CP counterpunches Pershing Square

The chairman and directors of CP have drawn the proverbial line in the sand for American hedge fund investor Pershing Square.

Caught flatfooted in late December when Pershing-inspired stories appeared in the business section of major newspapers critical of the railway’s senior management and financial performance, the company released an open letter from Chairman John Cleghorn Jan. 12 insisting a plan was in place to bring CP’s operations into the same league as other railways.

Pershing acquired a 14.2% stake in CP last year and has been pushing the company to improve the railway’s financial results through train operating improvements and other changes including the dismissal of President and CEO Fred Green.

The CP letter quotes the two most recent appointees to the Board to defend the railway’s plan. Veteran railroaders Tony Ingram and Ed Harris were considered as appeasements for Pershing because of their success on the operational side of other railways.
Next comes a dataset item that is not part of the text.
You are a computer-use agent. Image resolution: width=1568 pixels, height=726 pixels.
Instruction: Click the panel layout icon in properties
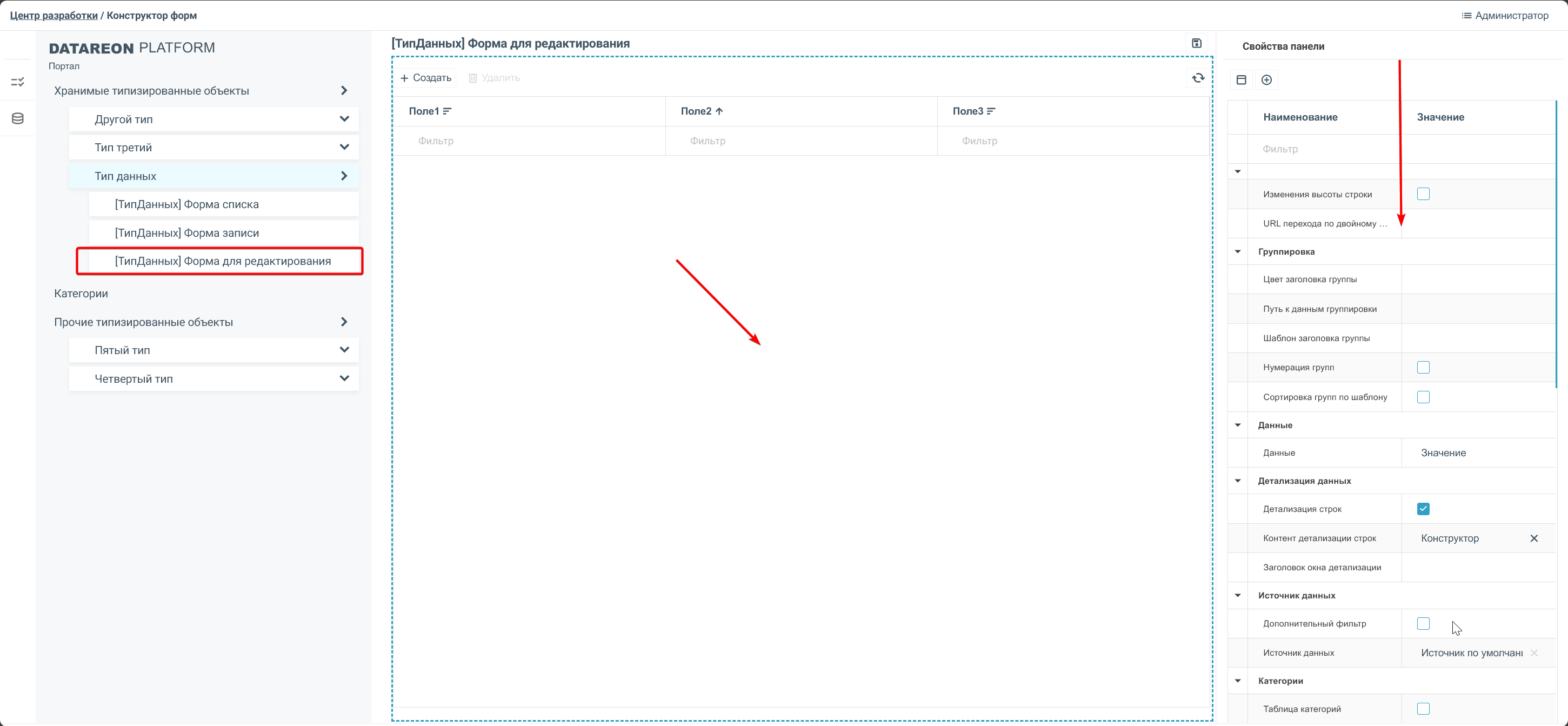click(x=1241, y=79)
Ingram says Green “and his management team have developed a well thought out plan to improve CP's operating ratio and I look forward to the opportunity to work closely with management to ensure that the plan is executed with appropriate accountability.”

Harris, who has served as Executive VP of Operations for both CP and CN, says, “It is a mistake to underestimate the differences between the infrastructure of CP and CN. On the one hand, in CN you have a railroad that was built by Canadian taxpayers with twice the proportion of sidings and double track and that therefore benefits from significantly enhanced operating flexibility. On the other hand, CP has to contend with greater geographic challenges. I am pleased to see significant improvement in CP’s operating metrics as a result of planned initiatives.”

In the letter, Cleghorn says Pershing doesn’t have “a detailed, credible plan” for rejuvenating CP, which has the highest operating ratio among the major North American railways. “Pershing Square suggests an unrealistic operating ratio reduction at pace never before achieved by any railway management team.”

The Board says CP faces unique challenges and has to contend with “rising annual pension costs associated with CP’s legacy pension plans.”

Cleghorn says CP aims to cut its operating ratio to the low 70s from the current high 70s within three years. “We will not stop there – as we achieve our goals, we will set new targets. As early as 2010, the results of management’s execution against the Multi-Year Plan could be seen in a four hundred basis point improvement in the operating ratio.”

The turnaround from the 2008 depression caught CP by surprise as traffic grew by an unprecedented 17% increase, Cleghorn said. “Our 2011 actions have included increasing our locomotive fleet and manpower to improve reliability for customers, and position ourselves for future growth. Today, as management continues to execute on the plan, we expect to deliver meaningful improvements in CP’s financial performance starting in the first quarter of 2012.”

Cleghorn also firmly rejected Pershing’s demand that Green be replaced by former CN CEO Hunter Harrison jeopardized “is not in the best interests of CP or its shareholders.”

CP is also working on boosting its traffic levels through “innovative relationships with customers and supply chain partners.”